Abstract
We validated a multiplex bead assay for diphtheria toxoid IgG antibodies against the Vero cell toxin neutralization test using 1,300 specimens (correlation=0.88). At the ≥0.01 IU/ml cutoff for minimal seroprotection, sensitivity was 95% and specificity was 83%. Agreement for three categories (<0.01, 0.01–<0.1, ≥0.1 IU/ml) was 81% (kappa=0.71).
Diphtheria is a potentially fatal, toxin-mediated bacterial illness. Generally, greater antibody levels from vaccination and, in some cases, natural infection result in improved clinical protection and longer duration of immunity [1]. Serosurveys of IgG antibodies against diphtheria are frequently used for monitoring national immunization program performance [1].

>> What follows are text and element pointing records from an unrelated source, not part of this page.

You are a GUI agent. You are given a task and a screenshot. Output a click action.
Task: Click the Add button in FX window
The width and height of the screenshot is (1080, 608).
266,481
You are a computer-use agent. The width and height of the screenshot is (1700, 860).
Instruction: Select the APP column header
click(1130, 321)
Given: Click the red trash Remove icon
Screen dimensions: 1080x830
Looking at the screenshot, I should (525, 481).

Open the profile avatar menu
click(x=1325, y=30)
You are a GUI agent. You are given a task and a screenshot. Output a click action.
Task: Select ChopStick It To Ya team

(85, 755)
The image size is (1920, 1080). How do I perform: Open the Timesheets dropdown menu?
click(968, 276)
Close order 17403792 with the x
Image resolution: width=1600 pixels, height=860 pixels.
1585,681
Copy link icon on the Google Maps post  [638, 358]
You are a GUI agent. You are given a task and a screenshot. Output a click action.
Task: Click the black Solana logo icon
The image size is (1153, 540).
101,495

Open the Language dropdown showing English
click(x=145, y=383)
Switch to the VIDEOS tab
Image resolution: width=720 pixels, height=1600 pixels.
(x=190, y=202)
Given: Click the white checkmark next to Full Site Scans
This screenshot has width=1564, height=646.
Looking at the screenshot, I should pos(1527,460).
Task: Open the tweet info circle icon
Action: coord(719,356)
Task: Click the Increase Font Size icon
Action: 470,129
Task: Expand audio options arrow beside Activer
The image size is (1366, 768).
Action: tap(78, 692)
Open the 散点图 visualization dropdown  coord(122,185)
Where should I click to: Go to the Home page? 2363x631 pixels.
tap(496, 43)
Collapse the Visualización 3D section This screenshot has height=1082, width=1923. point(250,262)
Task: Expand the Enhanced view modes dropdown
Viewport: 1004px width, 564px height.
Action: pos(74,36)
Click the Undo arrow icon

The Vero cell toxin neutralization test (TNT), although labor-intensive and expensive, is considered the gold standard for assessing diphtheria immunity [1]. Antibody concentrations of 0.01 International Units (IU)/mL provide minimal protection against death; 0.1 IU/mL is protective against symptomatic disease; and ≥1.0 IU/mL is associated with long-term protection [1]. Commercial diphtheria ELISA options exist, but non-specific binding at low seroprotective levels requires the use of a higher (0.1 IU/ml) assay cutoff [1]. Multiplex bead assays (MBAs) allow assessment of antibody responses to multiple antigens, creating resource-savings; several diphtheria MBAs have been validated and used in national serosurveys [2–5].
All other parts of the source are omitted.